Valuation of property by defendant – Plaintiff making non-status loan to purchaser of property on basis of valuation – Purchaser defaulting – Property sold at loss – Whether valuation negligent – Whether building society contributorily negligent in making non-status loan – Judge holding valuation negligent – Judge finding plaintiff failing to protect its interests – Judgment for plaintiff

On July 17 1989 a partner in the defendant firm, an experienced professional surveyor with a good knowledge of the area, valued a property at 243 Upper Richmond Road, Putney, London, at £325,000. The property, a typical Victorian town house at the end of a terrace, was set back from a busy road had an unusual internal lay-out. In reliance on the valuation the plaintiff lent £243,750 to Mr and Mrs P who granted as security a mortgage of the property.The plaintiff, adopting a practice common among its competitors at the time, advanced loans on the borrowers’ own certification of income and made no further inquiries beyond a credit search. Mr and Mrs P fell into arrears and possession was obtained on July 19 1991. On July 6 1992 the property was sold for £145,000. The plaintiff contended that the property was only worth £250,000 at the time of valuation and claimed damages against the defendant on the grounds of negligence.

Held Judgment was given for the plaintiff.

1. The property recession had started to affect the housing market by the date of inspection and a valuer, exercising reasonable care and skill, should have been aware that the prevailing market conditions were difficult and exercised caution by avoiding optimistic valuations at that time. The defendant had also failed to give proper weight to the undesirable location and the unusual internal design of the property. Applying a reasonable margin of error of 12%, and finding that the correct valuation was £250,000, the highest figure for the valuation would have been £284,090. Therefore the defendant was negligent in providing a valuation of £325,000.

2.The damages which resulted were £75,000 being the difference between the valuation given and the correct valuation of £250,000.

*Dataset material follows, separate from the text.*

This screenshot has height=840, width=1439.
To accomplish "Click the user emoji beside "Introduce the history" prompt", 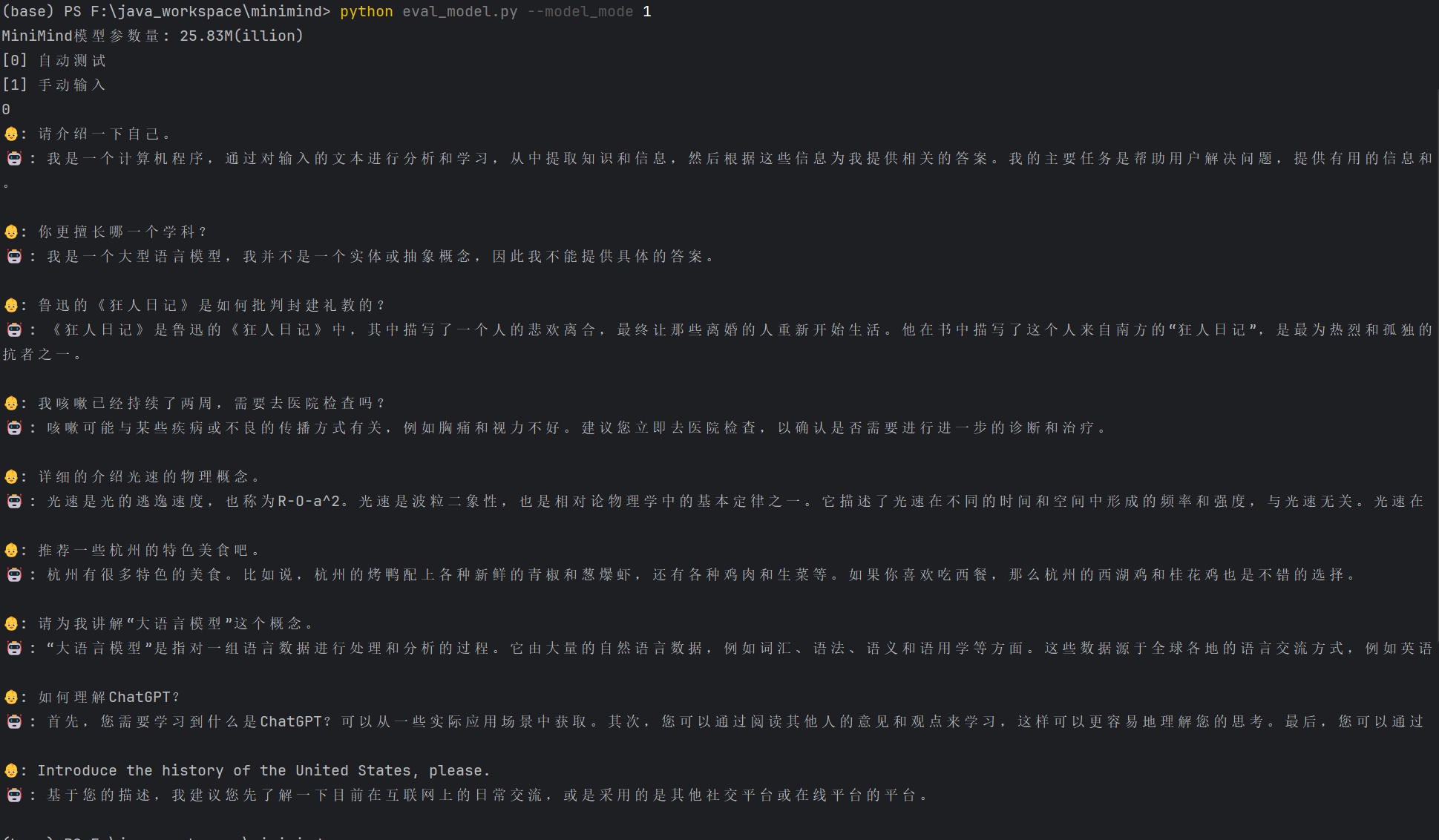I will (x=11, y=771).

3. The plaintiff had fallen below the standard of a reasonably competent financial institution at the time in accepting a non-status loan since the cushion of 75% loan to value ratio was insufficient to justify such acceptance. The plaintiff had therefore failed to take reasonable care to protect its own interest but that did not lead to any reduction in its damages. There was a distinction between a duty to provide information and a duty to provide advice and the plaintiff’s contributory negligence was not causative of the damage which it was entitled to recover: see Interallianz Finanz AG v Independent Insurance Co Ltd [1997] PLSCS 164; [1997] EGCS 91 and Alliance & Leicester Building Society v Wheelers January 23 1997

4. Interest ran from the date of realisation of the security at the LIBOR rate.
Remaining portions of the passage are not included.